> **Prompt**: Under this line is a listing; return exactly the lines starting at the one with "How do I perform: Collapse" and running down to the one with "Task: Click the Request A Quote button", and leave out its pictures.

> **Data provided**:
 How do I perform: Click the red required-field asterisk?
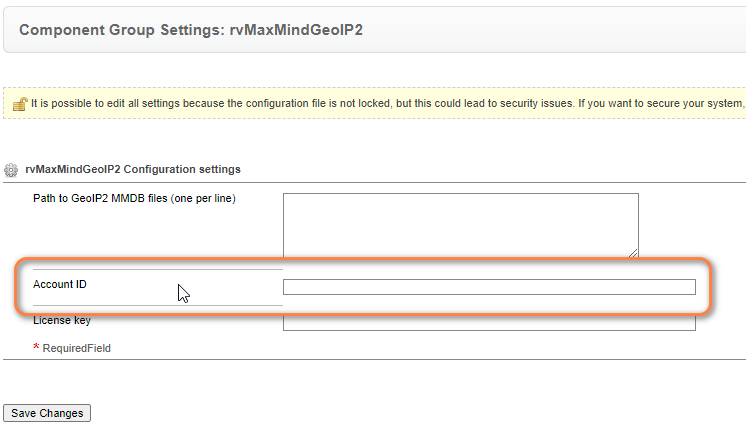point(36,347)
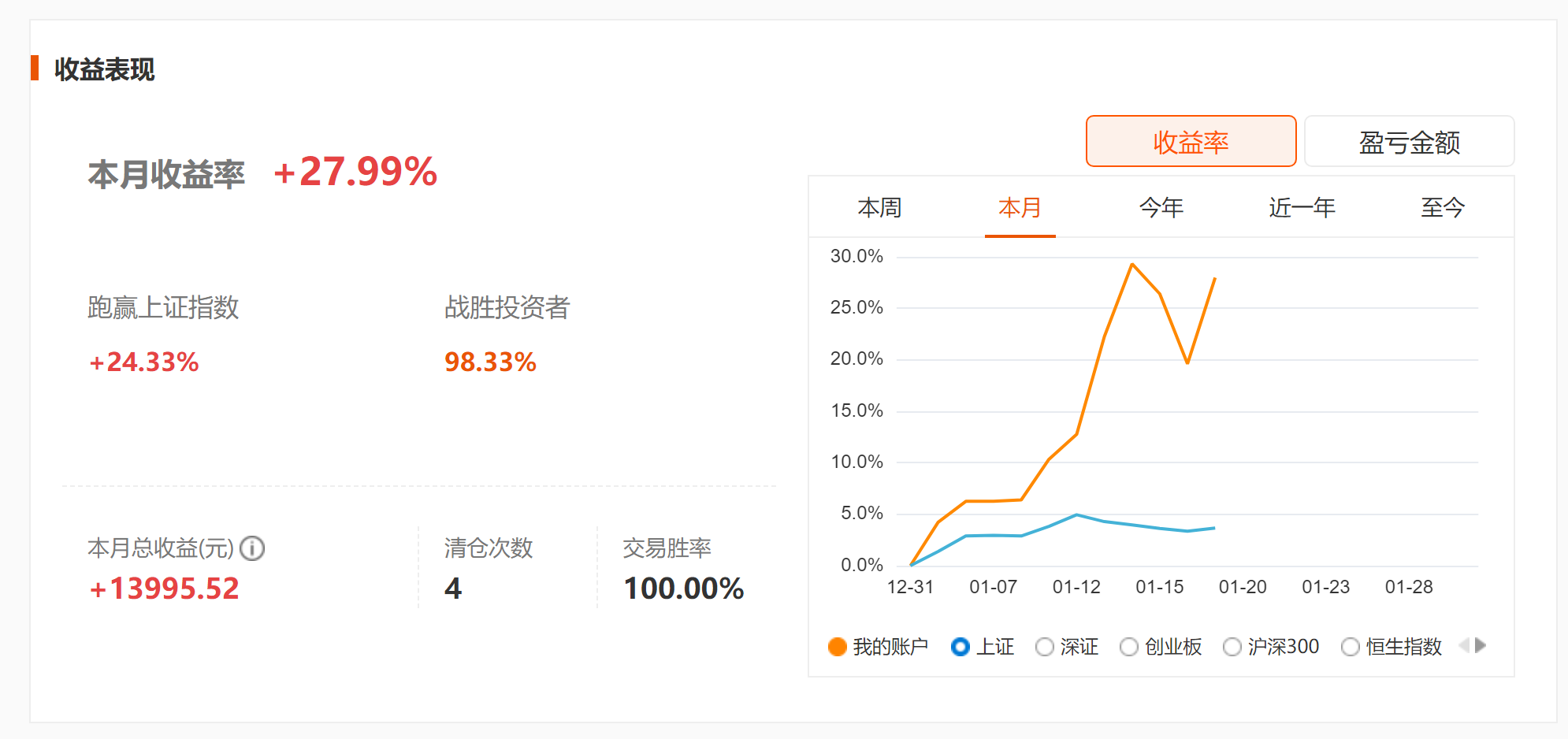The image size is (1568, 739).
Task: Click the +27.99% monthly return value
Action: (x=355, y=172)
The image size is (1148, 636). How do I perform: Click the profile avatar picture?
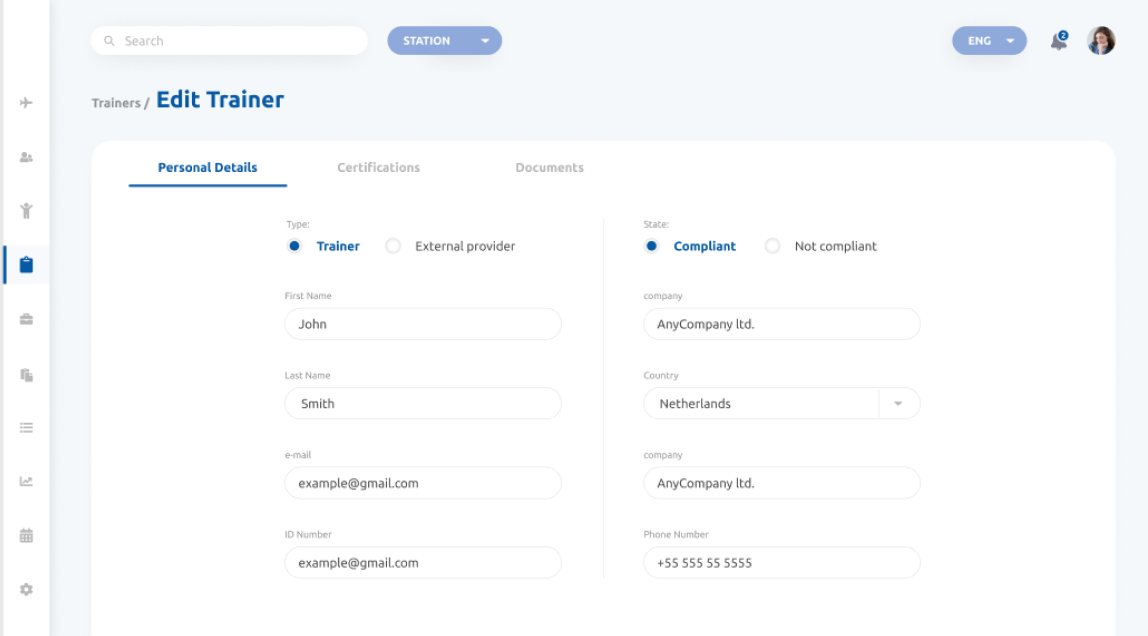coord(1101,41)
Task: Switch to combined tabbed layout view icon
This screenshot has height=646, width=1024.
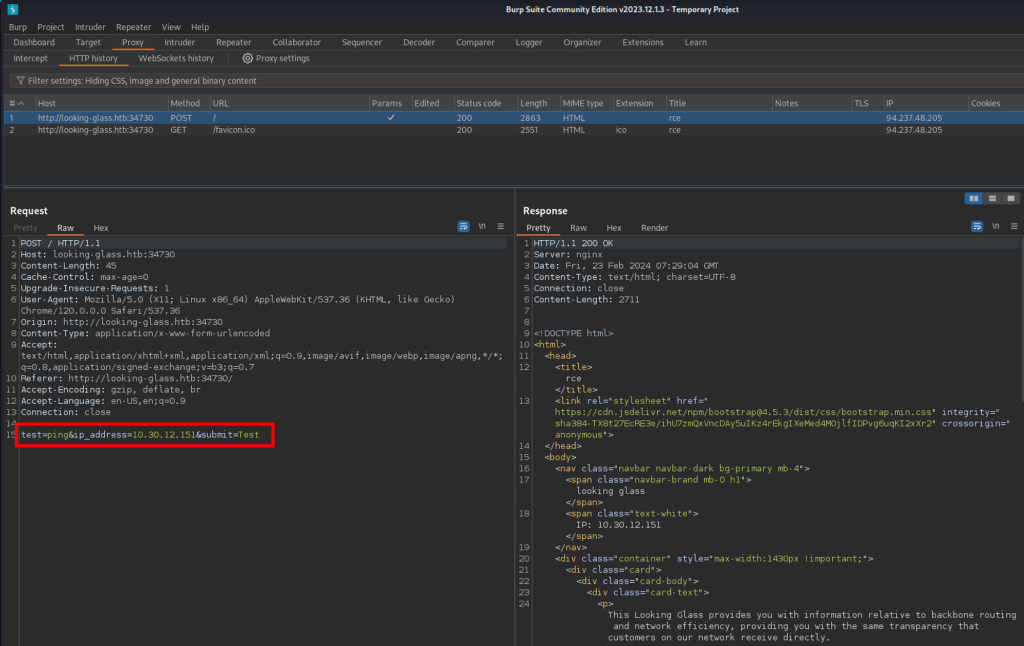Action: [x=1010, y=198]
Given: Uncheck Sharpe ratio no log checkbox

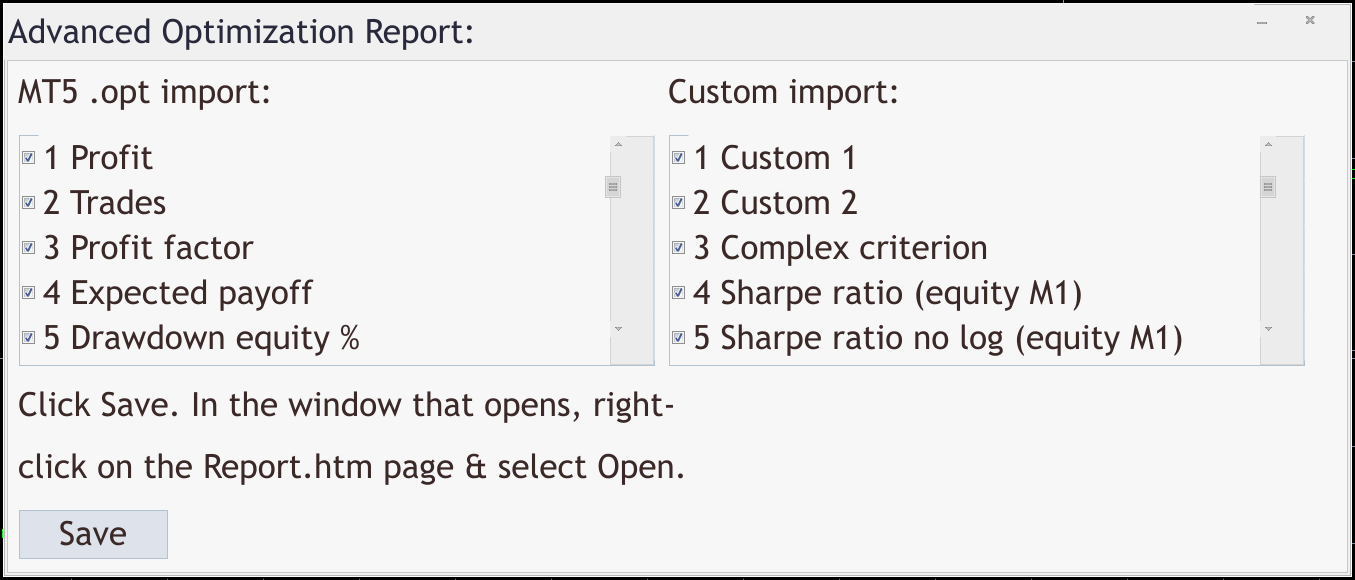Looking at the screenshot, I should click(x=679, y=338).
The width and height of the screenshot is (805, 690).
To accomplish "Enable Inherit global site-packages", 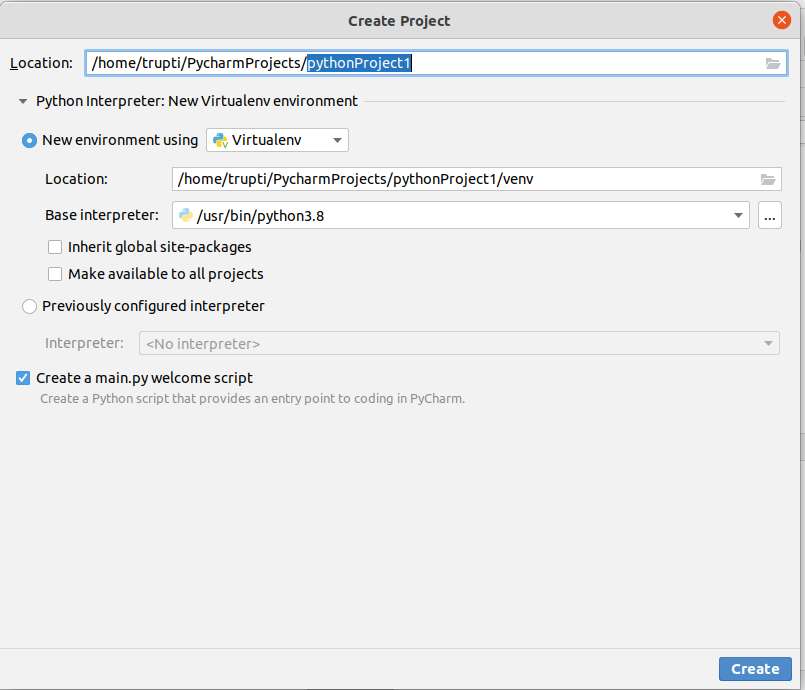I will click(x=56, y=247).
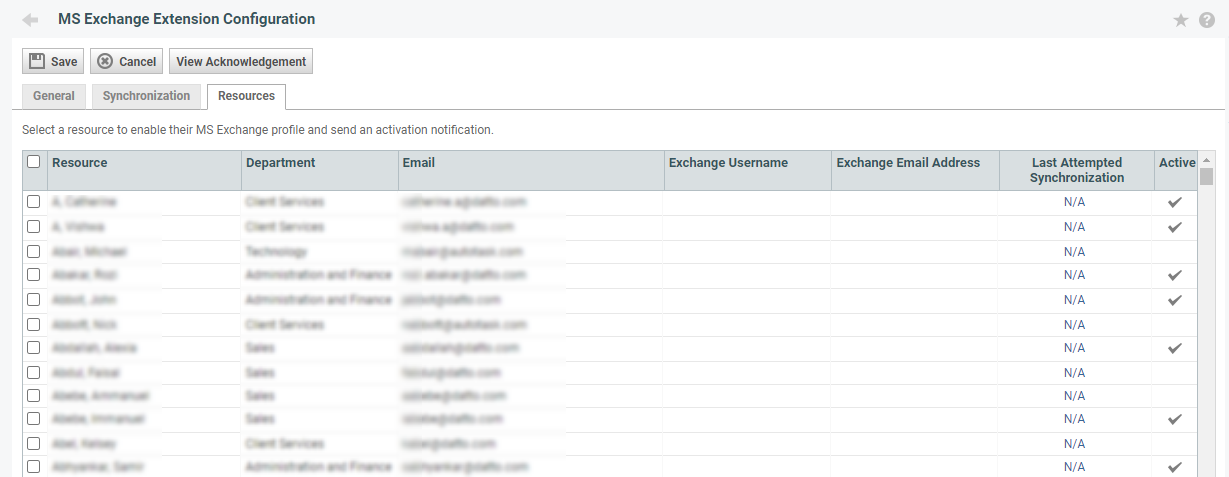Viewport: 1229px width, 477px height.
Task: Open the Synchronization tab
Action: 146,96
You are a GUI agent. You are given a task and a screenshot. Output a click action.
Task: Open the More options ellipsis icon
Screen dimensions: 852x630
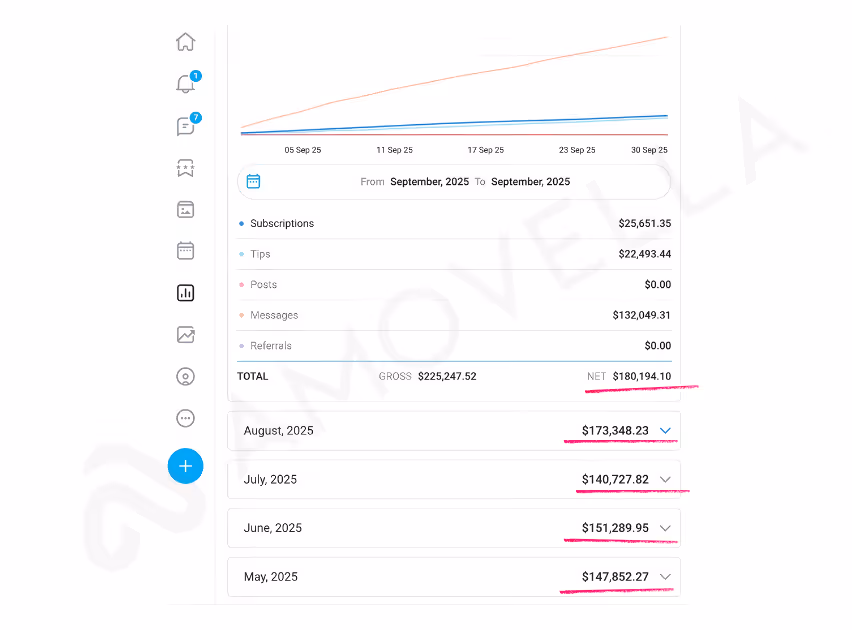pos(185,418)
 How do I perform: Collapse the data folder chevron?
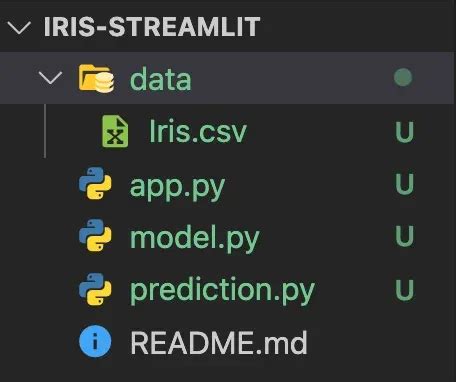pyautogui.click(x=50, y=78)
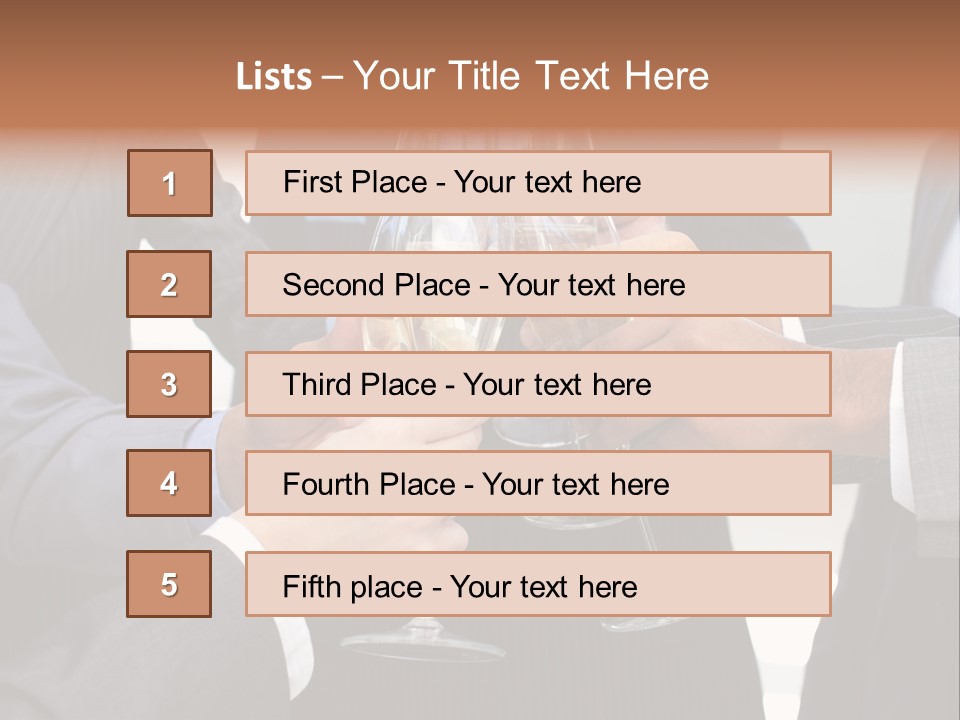
Task: Click the glass base in background photo
Action: pyautogui.click(x=422, y=642)
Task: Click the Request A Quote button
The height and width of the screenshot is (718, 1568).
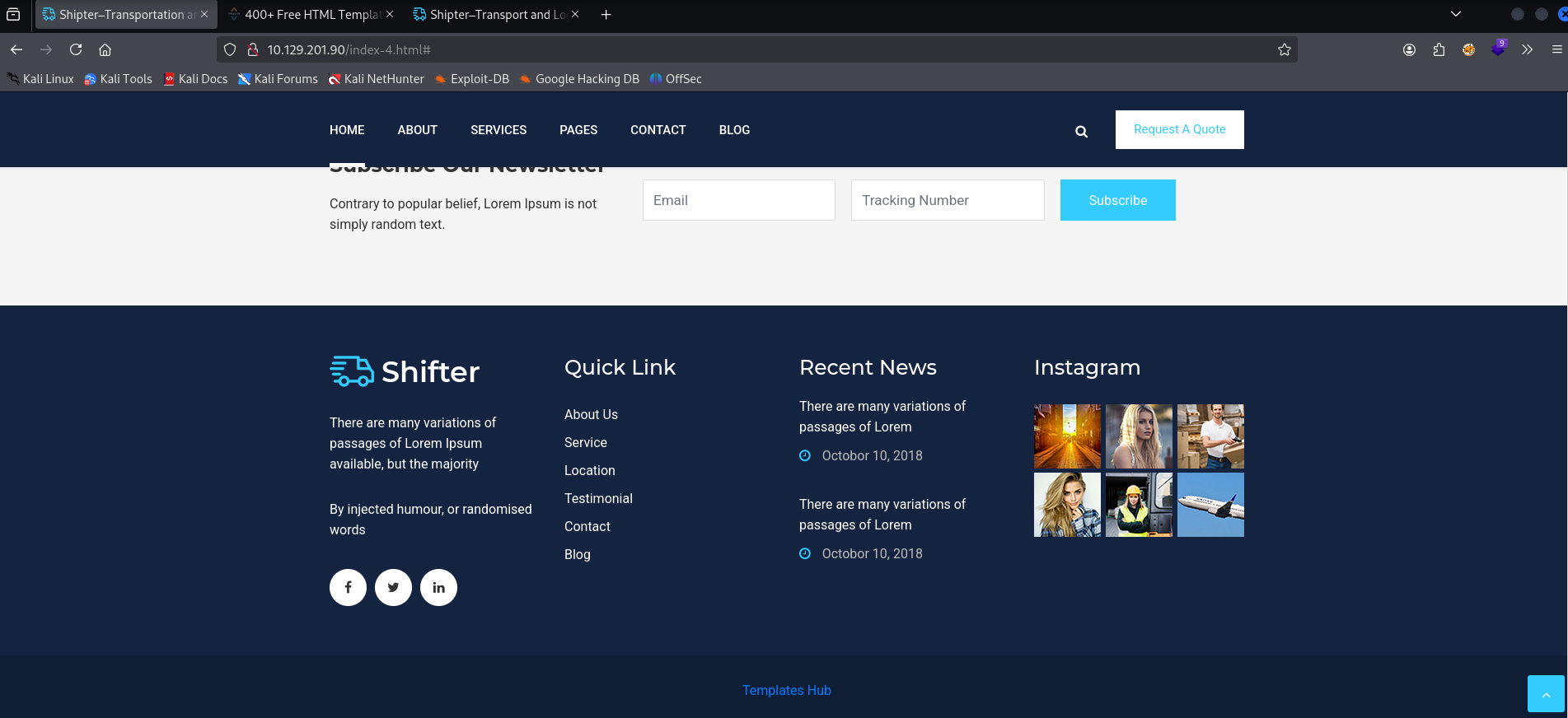Action: tap(1179, 129)
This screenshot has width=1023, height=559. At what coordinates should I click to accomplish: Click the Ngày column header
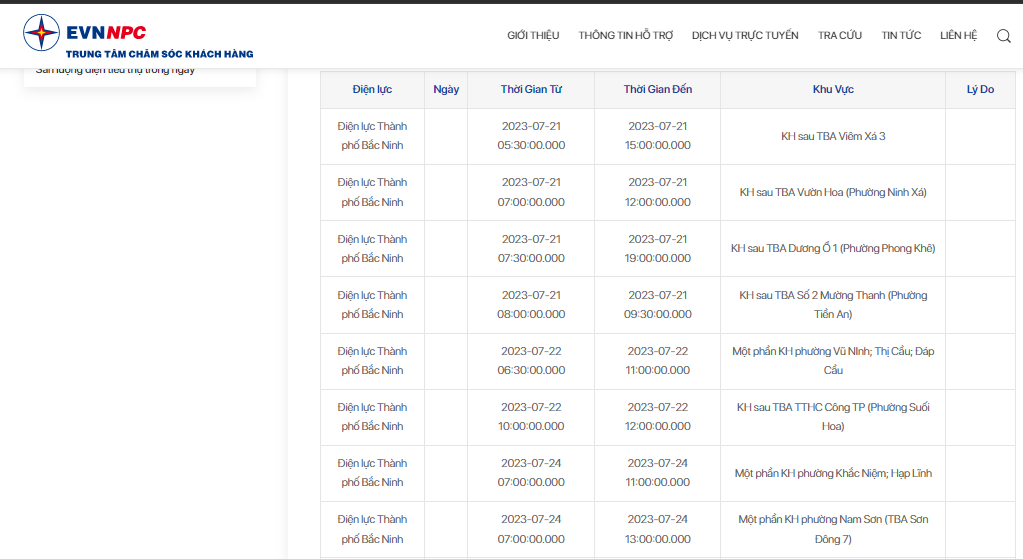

> **Exercise output**:
 How do I perform: Collapse the data folder chevron?
pyautogui.click(x=50, y=78)
Task: Click the glass base in background photo
Action: pyautogui.click(x=422, y=642)
Task: Click the Request A Quote button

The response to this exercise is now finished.